DFS is the shared storage solution for the PSSP server clusters from IBM. IBM is one of the most conservative companies in the world, and you can generally count on their stuff to last well.
I used an AIX v4 SP2 PSSP cluster between 1997 and 2007 at a US Steel mill (you know, back before the state and justice departments put the U.S. steel industry out of business. They are all now foreign owned.) and it was a mini mainframe replacement. Very solid.
That said, there are some 'gotcha' factors. Make sure you read the documentation, and note all cautions.
Disclaimer: I have NOT used the Linux implementations of DFS. Based upon experience in other areas, I would expect it to be just as good, but I cannot testify to that.
BTW: there is a Windows flavor of DFS. Samba support is very interesting, but not yet complete (mostly beta, in patches, and without DFS-R. So far!). Note that the Microsoft flavor of DFS is NOT really closely related to the original Unix/AIX DFS. As always, with Microsoft. Take care in reading online to note which DFS is in discussion.
Might be jumping in over my head but everything I'm finding on DFS suggests that it take's a handful of samba shares and puts them in one place (basically). You don't want to run a linux based system from samba shares.
Might be jumping in over my head but everything I'm finding on DFS suggests that it take's a handful of samba shares and puts them in one place (basically). You don't want to run a linux based system from samba shares.
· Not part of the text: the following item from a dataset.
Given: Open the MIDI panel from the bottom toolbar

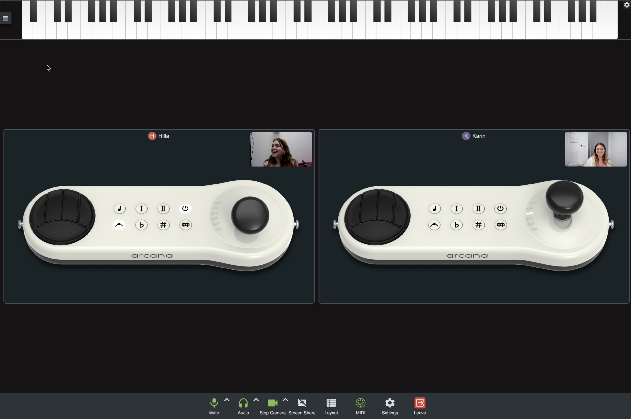Looking at the screenshot, I should click(360, 404).
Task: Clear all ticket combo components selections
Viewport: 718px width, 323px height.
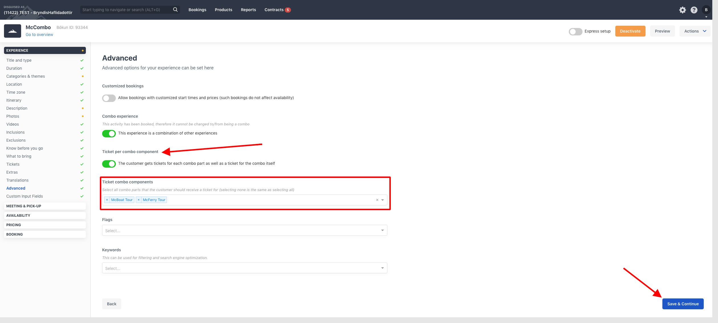Action: [377, 200]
That sounds like the MS implementation, and I would not trust that as far. The original DFS did not require or involve SAMBA in any way.
It makes sense to use some kind of DFS (or any cluster file system) for DATA storage that is in COMMON over nodes, not for BOOTING a node. You do not boot or run the node from that storage, you use that as SHARED storage.
It seems to me we have much newer and more modern distributed file systems for Linux now. DFS should be deployable, but if I had a project for it I would experiment with more recent tools first.